Marie-Gabrielle Bertran, 35 ans, est chercheuse postdoctorante au Centre interdisciplinaire sur les enjeux stratégiques de l’Ecole normale supérieure (ENS), à Paris, et chercheuse associée au projet Géopolitique de la datasphère (GEODE) de l’université Paris-VIII Vincennes - Saint-Denis. Ses travaux portent, notamment, sur le continuum entre cybersécurité et cyberdéfense au prisme des manœuvres cyber de la Russie. Elle participera à La Nuit des données Festival sciences et lettres, organisée le 25 septembre par l’ENS, à Paris.
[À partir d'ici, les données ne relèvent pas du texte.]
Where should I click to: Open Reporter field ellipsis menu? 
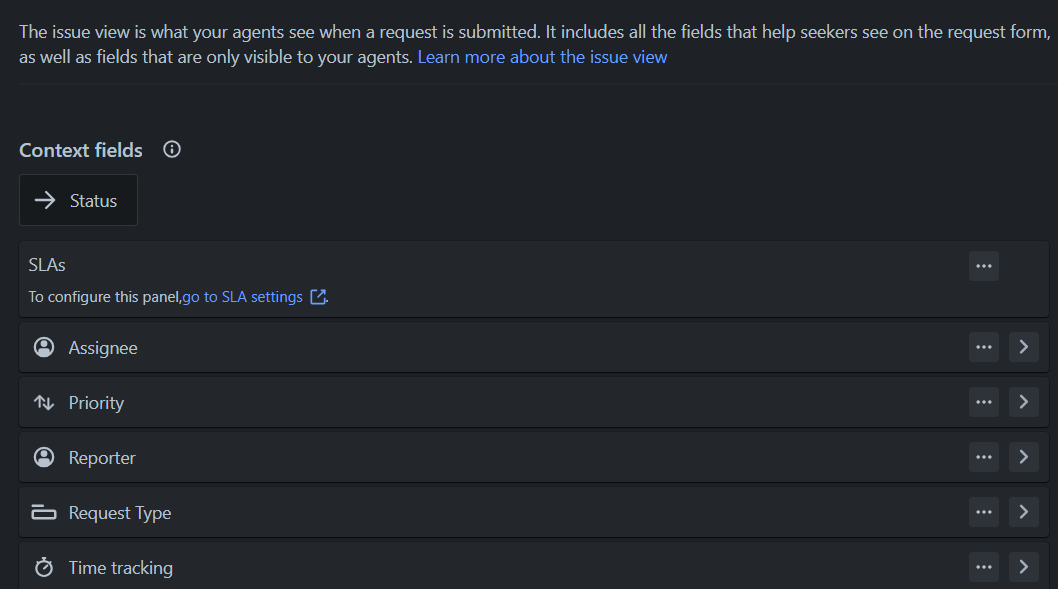(984, 457)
Peut-on encore considérer que les vols massifs de données, qui se sont accélérés ces derniers mois, relèvent seulement d’enjeux de sécurité numérique ? N’est-ce pas désormais aussi un enjeu de défense nationale ?
Les deux dimensions se croisent. Même si de nombreuses attaques contre nos administrations [France Travail, l’éducation nationale ou encore la direction générale des finances publiques (DGFiP)] sont menées par des cybercriminels indépendants – parfois de très jeunes Français –, les informations dérobées acquièrent rapidement une valeur hautement stratégique. C’est particulièrement vrai lorsqu’il s’agit des données personnelles d’agents de l’Etat, de membres des forces armées ou des services de défense. Pour une puissance étrangère hostile, ces bases de données personnelles ne sont pas de simples fichiers informatiques : elles deviennent des outils d’influence, de ciblage et d’espionnage. A ce titre, ces actes de piratage menacent directement notre sécurité nationale.
Est-on en mesure d’identifier les vrais acteurs derrière ces opérations ? Peut-on considérer qu’il s’agit en réalité d’une manœuvre plus large, et si oui, laquelle ?
L’attribution reste délicate dans l’espace numérique. Nous observons une grande diversité d’acteurs. D’un côté, il y a des initiatives individuelles, parfois avec de très jeunes hackeurs. Le piratage de la DGFiP, par exemple, a été revendiqué par ZeroBytes, qui se présente comme un duo de pirates français, probablement jeunes. De même, l’attaque contre l’Agence nationale des titres sécurisés, qui permet à l’Etat de fournir les passeports, les certificats d’immatriculation ou encore les titres de séjour, a été perpétrée par un adolescent de 15 ans se faisant appeler « breach3d ». Pour eux, l’intérêt est purement financier ou réputationnel.